Люди сильных характеров трудно сходятся.
За окнами стемнело, зажглись электрические лампы. Их было лишь три под потолком, но, яркие, сильные, они не только вполне заменяли те пятнадцать или двадцать «молний», какие в феврале развешивал на потолочных крюках Антон Иванович, но и в несколько раз превосходили их по яркости и мощи света. В зале не осталось ни одного сумеречного уголка. Столы убрали, начались танцы. Свет вздрагивал, лампы мигали и по временам гасли. На это никто, кроме Антона Ивановича, не обращал внимания. Веселились. Антон Иванович впервые после операции кишок выпил стопочку — за здоровье Асиных комсомолок, и с непривычки слегка осоловел.
— Павлуша, — поманил он пальцем Павла Дремова. — Ты начальник электричества. Чего оно мигает?

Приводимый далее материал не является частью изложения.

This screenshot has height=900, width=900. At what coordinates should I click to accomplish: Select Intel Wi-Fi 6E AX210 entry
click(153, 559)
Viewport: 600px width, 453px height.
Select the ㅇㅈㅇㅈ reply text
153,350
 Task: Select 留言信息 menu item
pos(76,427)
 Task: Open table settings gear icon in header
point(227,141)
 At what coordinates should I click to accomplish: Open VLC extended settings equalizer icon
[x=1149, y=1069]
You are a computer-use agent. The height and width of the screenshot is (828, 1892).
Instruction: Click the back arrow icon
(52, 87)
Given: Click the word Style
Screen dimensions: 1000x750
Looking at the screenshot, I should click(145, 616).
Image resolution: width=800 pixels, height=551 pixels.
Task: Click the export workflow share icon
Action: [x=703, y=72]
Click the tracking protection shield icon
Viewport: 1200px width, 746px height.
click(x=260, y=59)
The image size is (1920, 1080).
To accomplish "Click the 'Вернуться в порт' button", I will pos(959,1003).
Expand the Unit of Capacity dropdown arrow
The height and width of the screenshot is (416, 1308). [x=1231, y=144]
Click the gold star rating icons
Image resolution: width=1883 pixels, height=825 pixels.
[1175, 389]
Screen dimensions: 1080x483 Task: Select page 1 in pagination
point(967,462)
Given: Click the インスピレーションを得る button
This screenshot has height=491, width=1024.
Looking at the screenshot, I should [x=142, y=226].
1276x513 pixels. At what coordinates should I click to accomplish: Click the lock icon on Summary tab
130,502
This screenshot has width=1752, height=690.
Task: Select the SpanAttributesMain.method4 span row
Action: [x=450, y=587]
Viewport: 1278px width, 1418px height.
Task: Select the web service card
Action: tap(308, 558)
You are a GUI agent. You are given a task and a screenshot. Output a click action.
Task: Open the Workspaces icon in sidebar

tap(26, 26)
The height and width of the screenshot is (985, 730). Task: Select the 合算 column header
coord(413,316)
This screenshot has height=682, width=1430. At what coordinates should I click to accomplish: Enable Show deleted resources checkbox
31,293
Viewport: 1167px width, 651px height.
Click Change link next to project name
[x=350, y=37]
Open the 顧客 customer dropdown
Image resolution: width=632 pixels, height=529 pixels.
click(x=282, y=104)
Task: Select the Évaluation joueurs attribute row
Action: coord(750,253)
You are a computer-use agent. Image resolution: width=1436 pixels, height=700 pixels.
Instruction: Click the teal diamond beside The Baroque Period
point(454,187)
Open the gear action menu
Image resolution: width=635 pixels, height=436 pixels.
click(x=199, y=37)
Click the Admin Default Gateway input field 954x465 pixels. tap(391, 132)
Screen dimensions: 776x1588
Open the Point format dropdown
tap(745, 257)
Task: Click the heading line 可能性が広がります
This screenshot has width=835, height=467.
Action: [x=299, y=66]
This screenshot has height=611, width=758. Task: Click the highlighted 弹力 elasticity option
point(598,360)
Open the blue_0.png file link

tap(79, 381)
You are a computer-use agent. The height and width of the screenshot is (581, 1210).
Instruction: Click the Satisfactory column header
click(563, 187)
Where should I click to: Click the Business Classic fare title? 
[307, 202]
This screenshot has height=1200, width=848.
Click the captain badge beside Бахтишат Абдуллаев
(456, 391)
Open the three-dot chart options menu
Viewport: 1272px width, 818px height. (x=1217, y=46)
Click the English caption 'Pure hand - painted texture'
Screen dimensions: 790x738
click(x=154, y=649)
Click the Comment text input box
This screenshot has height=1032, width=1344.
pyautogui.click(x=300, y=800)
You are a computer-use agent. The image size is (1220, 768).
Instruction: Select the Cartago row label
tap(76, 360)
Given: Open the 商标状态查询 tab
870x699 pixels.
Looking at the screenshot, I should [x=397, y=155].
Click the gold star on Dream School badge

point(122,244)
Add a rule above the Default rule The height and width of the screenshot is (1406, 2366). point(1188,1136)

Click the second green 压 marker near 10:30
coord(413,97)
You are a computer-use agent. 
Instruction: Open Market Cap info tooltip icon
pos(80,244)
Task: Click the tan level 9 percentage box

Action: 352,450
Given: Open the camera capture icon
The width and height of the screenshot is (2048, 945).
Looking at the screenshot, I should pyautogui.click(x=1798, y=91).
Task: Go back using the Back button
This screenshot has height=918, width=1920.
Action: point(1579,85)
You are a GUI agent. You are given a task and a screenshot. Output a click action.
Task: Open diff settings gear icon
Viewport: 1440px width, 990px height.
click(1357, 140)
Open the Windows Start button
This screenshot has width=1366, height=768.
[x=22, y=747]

Поди–ка, брат, на станцию, удостоверься.
Павел танцевал с Асей и вел с нею страшно важный и совершенно безотлагательный разговор.
— Чего ходить? — отмахнулся он. — Регулировка автоматическая. Заправил на всю ночь. А мигает? Ветер же на улице, провода схлестывает.
— Ну, гляди, брат! Чтоб без осечки! Вздрючим, ежели что. Понимаешь, какова задача?
— Понимаю, понимаю. — Павел оглядывался. Асю уже подхватил шофер Колька Жуков. Черти бы его съели, левача.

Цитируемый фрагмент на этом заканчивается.